(Votre tâche): D'après l'article sur la démission de Nursultan Nazarbayev, qui doit lui succéder jusqu'aux prochaines présidentielles ?

(Extrait du document):
"""

Now Reading:
Démission du président Nursultan Nazarbayev au Kazakhstan
Full Article 3 minutes read

Par Suzanne Kaltenbach

 

Le 19 mars, dans une allocution préenregistrée retransmise à la télévision, le président Nursultan Nazarbayev, au pouvoir depuis près de trente ans, a annoncé son retrait de la présidence du Kazakhstan. Il a indiqué souhaiter favoriser l’accession au pouvoir d’une nouvelle génération qui prolongerait les réformes engagées (privatisation, diversification de l’économie). Conformément à la Constitution, le président du Sénat, Kassymzhomart Tokayeev doit lui succéder jusqu’aux prochaines présidentielles, prévues en 2020.

 

L’annonce de son retrait intervient moins d’un mois après le brusque limogeage de son gouvernement et de son premier ministre, qui lui reprochaient de mauvais résultats économiques. Il avait justifié cette décision par l’insuffisance des résultats en matière de développement et avait promis de prendre des mesures sociales pour répondre au mécontentement croissant de la population face à la stagnation du niveau de vie.

"""

(Une série de lignes):
"""

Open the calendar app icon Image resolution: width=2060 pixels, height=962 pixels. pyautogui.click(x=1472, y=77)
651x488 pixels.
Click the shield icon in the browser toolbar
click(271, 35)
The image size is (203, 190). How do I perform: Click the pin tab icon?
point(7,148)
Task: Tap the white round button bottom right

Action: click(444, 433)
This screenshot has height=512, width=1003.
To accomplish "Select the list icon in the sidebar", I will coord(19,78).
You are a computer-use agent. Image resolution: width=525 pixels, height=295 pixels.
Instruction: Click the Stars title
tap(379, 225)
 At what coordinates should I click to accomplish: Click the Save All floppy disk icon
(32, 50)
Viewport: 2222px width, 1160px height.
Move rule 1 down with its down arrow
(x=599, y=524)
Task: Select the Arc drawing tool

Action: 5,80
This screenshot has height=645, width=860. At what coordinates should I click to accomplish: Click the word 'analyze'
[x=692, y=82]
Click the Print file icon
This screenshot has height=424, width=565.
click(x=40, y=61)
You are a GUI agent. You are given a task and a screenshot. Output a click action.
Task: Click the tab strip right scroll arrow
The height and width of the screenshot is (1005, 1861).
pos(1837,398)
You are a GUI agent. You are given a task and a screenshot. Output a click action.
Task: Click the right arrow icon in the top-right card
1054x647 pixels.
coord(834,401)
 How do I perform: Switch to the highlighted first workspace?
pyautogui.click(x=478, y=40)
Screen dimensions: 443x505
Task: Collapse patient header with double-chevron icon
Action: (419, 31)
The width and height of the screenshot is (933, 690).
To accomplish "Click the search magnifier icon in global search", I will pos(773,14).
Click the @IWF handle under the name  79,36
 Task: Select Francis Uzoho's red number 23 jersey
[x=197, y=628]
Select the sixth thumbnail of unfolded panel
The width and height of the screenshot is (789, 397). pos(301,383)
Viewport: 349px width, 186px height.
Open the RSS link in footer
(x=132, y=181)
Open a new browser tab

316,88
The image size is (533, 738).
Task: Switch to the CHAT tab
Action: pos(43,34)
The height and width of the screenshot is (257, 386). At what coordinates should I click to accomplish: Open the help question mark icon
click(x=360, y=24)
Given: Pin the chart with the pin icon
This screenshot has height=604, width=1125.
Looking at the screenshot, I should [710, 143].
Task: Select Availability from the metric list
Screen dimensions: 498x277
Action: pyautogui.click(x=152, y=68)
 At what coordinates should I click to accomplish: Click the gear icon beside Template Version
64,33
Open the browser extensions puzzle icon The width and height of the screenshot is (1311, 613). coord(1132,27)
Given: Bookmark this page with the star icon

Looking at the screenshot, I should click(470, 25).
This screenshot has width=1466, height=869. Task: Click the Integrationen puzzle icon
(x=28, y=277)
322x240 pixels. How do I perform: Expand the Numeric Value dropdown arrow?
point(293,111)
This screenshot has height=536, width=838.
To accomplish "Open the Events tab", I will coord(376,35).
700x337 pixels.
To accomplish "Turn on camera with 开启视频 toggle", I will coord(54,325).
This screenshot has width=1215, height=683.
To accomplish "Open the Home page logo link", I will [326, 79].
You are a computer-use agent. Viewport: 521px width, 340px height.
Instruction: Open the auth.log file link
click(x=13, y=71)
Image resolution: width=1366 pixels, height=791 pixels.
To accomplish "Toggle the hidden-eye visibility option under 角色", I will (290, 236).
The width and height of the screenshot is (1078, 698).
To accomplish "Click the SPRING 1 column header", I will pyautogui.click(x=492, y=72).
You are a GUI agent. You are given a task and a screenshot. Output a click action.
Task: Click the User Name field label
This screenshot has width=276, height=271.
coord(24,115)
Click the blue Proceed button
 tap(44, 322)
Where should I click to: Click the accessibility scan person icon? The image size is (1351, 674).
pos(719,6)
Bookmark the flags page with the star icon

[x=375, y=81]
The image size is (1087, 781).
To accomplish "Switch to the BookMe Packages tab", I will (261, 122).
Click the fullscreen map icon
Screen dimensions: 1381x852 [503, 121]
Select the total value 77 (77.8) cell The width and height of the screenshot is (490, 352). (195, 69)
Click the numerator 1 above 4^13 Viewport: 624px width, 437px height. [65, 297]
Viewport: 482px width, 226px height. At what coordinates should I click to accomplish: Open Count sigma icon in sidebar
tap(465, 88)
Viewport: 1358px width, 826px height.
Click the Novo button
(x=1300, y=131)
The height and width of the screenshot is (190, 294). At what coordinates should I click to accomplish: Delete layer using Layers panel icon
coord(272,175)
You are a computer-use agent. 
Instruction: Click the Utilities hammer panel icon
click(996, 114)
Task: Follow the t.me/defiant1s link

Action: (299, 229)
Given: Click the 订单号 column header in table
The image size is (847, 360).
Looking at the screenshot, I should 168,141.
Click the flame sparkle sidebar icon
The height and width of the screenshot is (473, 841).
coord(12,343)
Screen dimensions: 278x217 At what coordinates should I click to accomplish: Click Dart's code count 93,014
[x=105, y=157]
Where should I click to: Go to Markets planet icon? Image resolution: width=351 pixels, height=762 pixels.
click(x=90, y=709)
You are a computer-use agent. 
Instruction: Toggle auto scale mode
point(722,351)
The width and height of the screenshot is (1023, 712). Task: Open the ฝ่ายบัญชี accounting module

"""

(Réponse attendue): Le président du Sénat, Kassymzhomart Tokayeev, doit lui succéder jusqu'aux prochaines présidentielles, prévues en 2020.